I haven't looked into Ian's association mechanism yet. Maybe the query system could/should be an extension to that with some specialized features to apply filter criteria instead (and possibly evolve into something similar to Ruby's ActiveRecord). I know the association mechanism is still being developed and I haven't really seen anyone comment much on it other than what Ian has mentioned. In one of Ian's comments, he said:

"A more general query language is probably the right solution for this interface. The query language would know about associations, derived indices, etc and perform query planning via introspection over the class objects."

At the same time, Robert said on another thread:

"One might philosophically prefer SQL. I personally vaster prefer to work in a powerful programming language to accomplish these things. Obviously, whether two classes that refer to each other stand in a "parent-child" relationship or not depends entirely on the circumstances. I prefer to write simple functions such as "delete- order" below, which both utilize and (in a sense) expand the power of LISP applied to persistent objects."

Leslie said on yet another thread:

"While I'm at it: OFFSET and LIMIT (a real limit which lets you specify an arbitrary Lisp expression) are things we definitely want to aim for in 1.0. They are not difficult to implement at all, but they don't work with GET-INSTANCES-BY-* and, worse, MAP-BTREE. This means everyone has to write their own version of these functions that take appropriate arguments and move the cursor around themselves instead of relying on a simple high-level API.
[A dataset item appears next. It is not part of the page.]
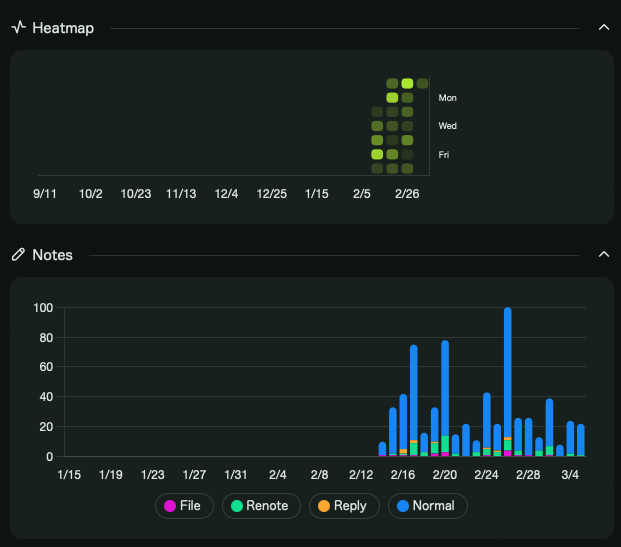Toggle the File legend series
I'd have implemented these extensions myself, but I thought it better to wait for the integration of the query language to add it."

And Alex said:

"I think main problem is not how it looks, but that query language actually makes programming a lot easier."

All those comments make sense. There seems to be a group agreement that something is needed, but everyone has their own ideas of how it should work. Both the query language and the associations are still being developed, so if we get consensus no how these should work, it may give a better direction to both feature sets. If anyone has any comments or suggestion as to whether a query system be of real interest/necessity and if so, which would be the preferred query syntax and expected behavior, that would really help.

I'm willing to work on this in as much as possible with my limited knowledge of Lisp and Elephant. However, given a clear direction of where this should go, I will be able to focus better and learn faster what I haven't learned so far.

Again, your feedback is much appreciated. I'm hopeful to be able to work more on this over the weekend, assuming I get some feedback from you guys.